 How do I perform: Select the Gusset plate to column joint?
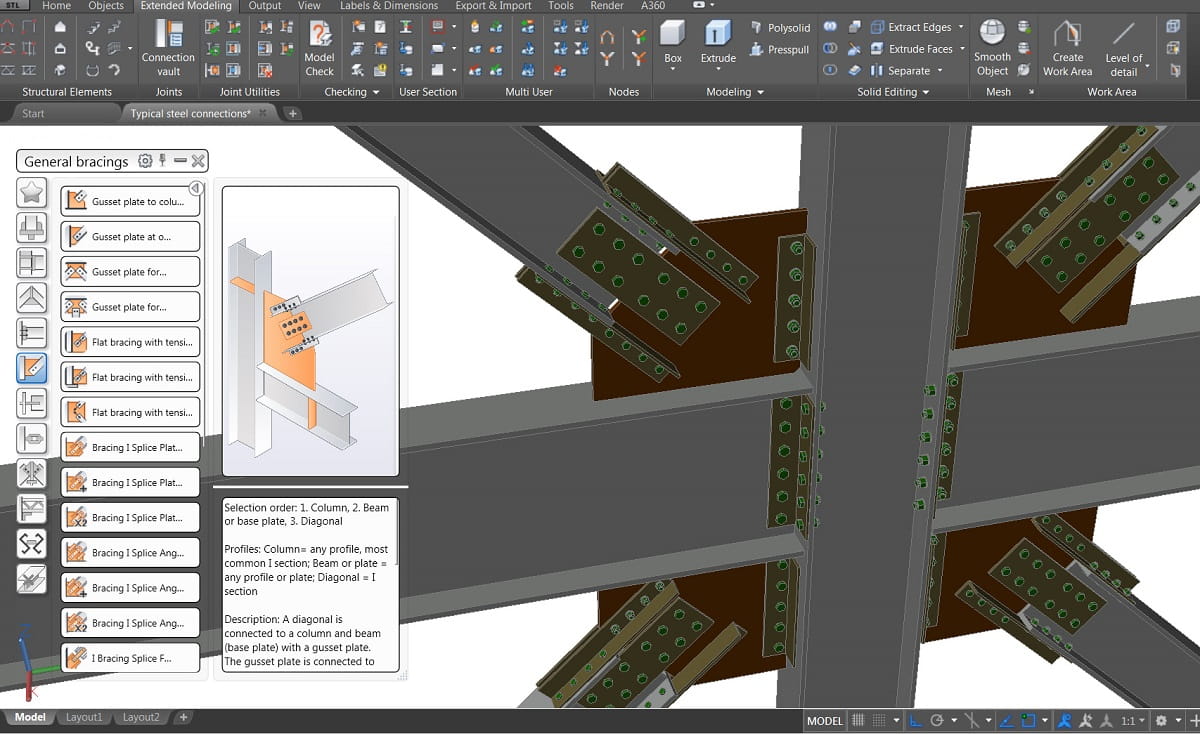(x=130, y=201)
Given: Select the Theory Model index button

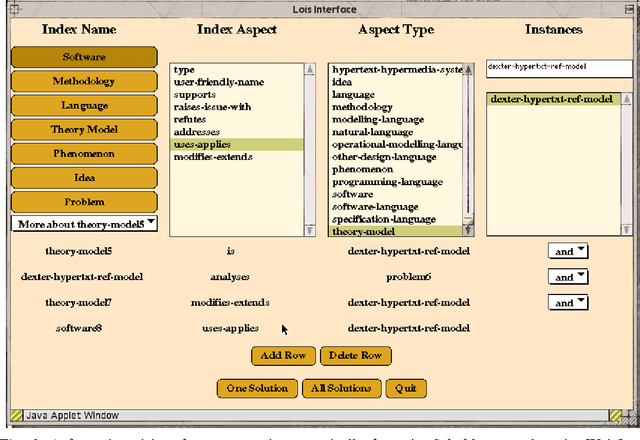Looking at the screenshot, I should [84, 130].
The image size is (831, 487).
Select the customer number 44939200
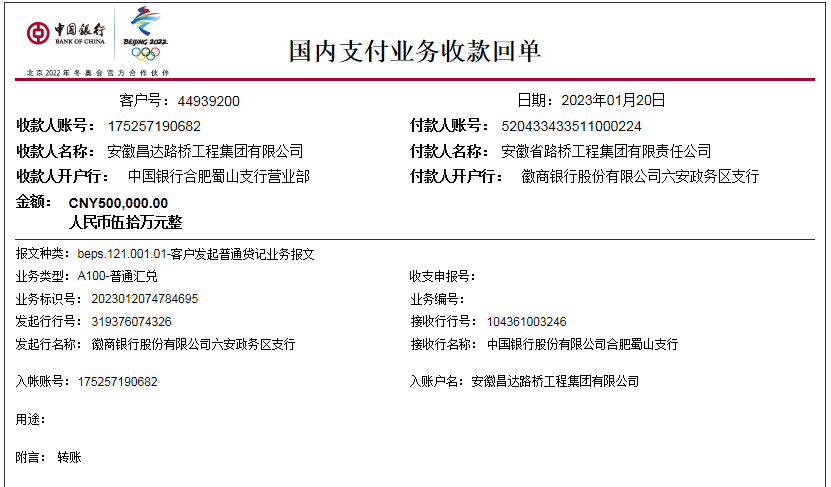209,101
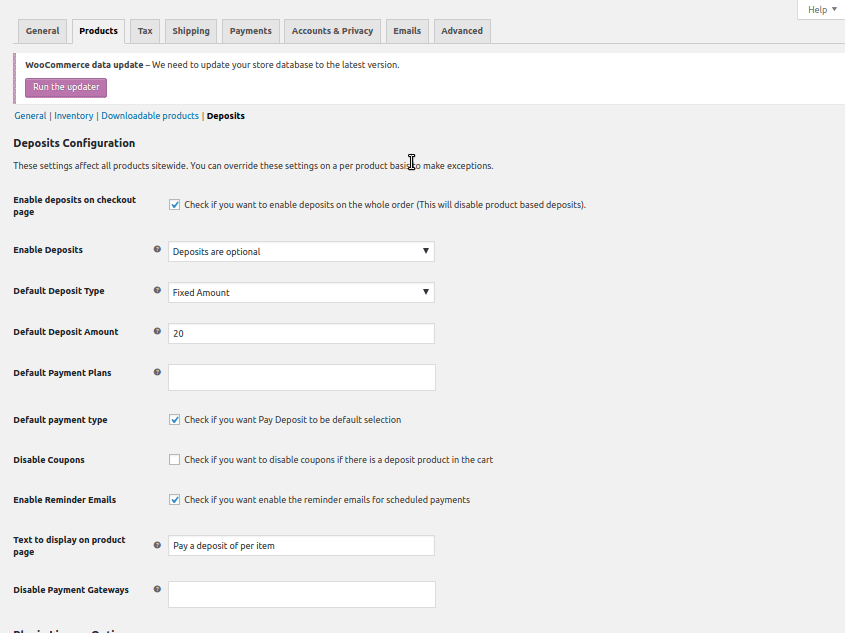Click help icon beside Default Deposit Type
Image resolution: width=845 pixels, height=633 pixels.
tap(157, 291)
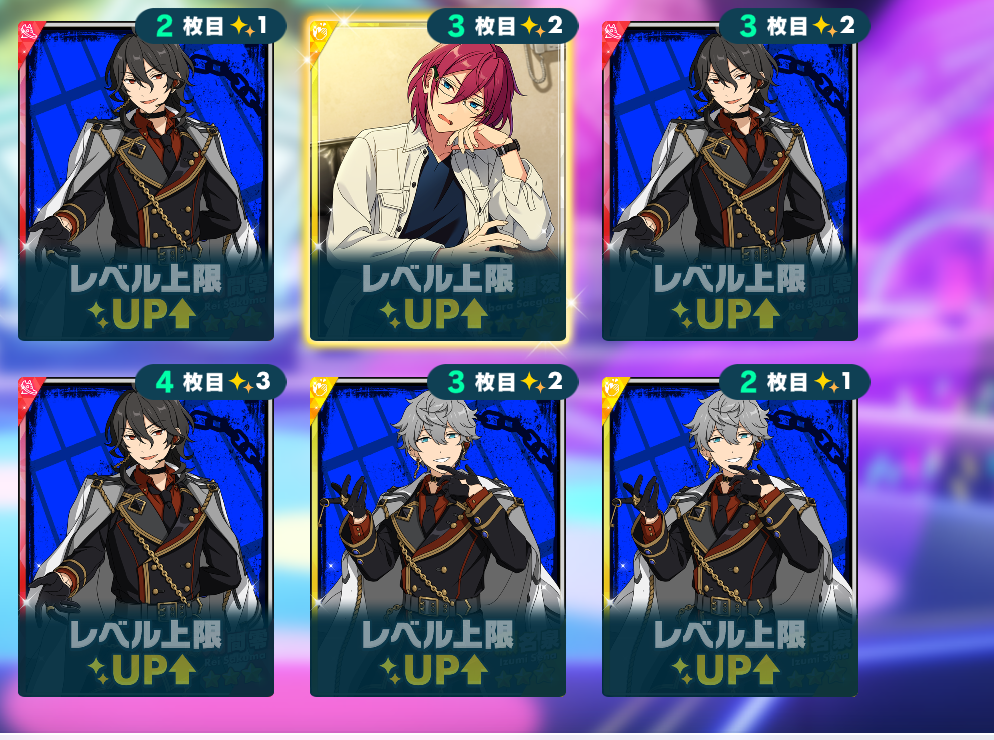Select Rei Sakuma's face on the 2枚目 card
The image size is (994, 740).
point(148,87)
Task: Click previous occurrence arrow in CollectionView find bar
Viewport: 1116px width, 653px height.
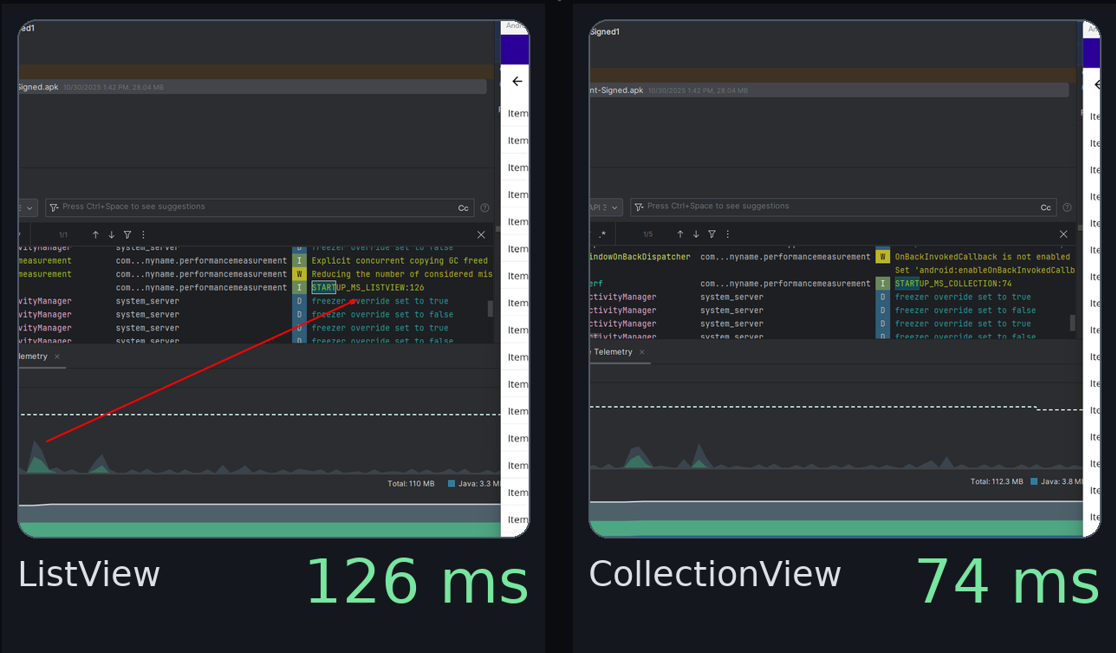Action: point(680,235)
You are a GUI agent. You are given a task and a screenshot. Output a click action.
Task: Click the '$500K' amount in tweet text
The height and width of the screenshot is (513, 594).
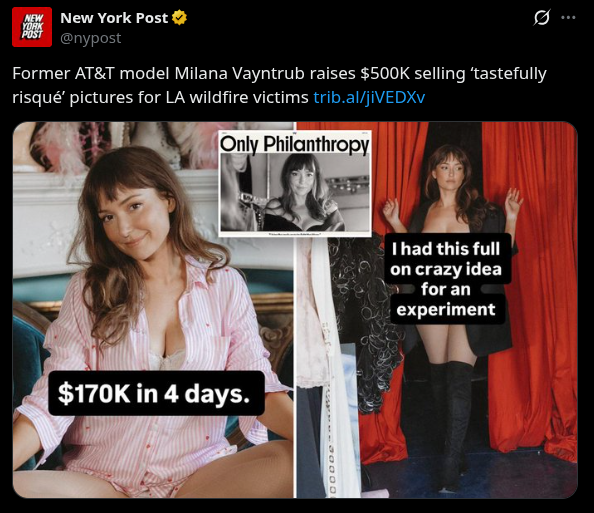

┄┄┄┄┄┄┄┄┄┄┄┄┄┄┄┄┄┄┄┄

● **What to do**:
Using the data above, copy exactly the lines from the one containing "Task: Click previous" to the one containing "Task: Click the '$500K' amount in tweet text", inclusive. Exclude the pictures.

● **Answer section**:
Task: Click previous occurrence arrow in CollectionView find bar
Viewport: 1116px width, 653px height.
Action: point(680,235)
You are a GUI agent. You are given a task and a screenshot. Output a click action.
Task: Click the '$500K' amount in tweet text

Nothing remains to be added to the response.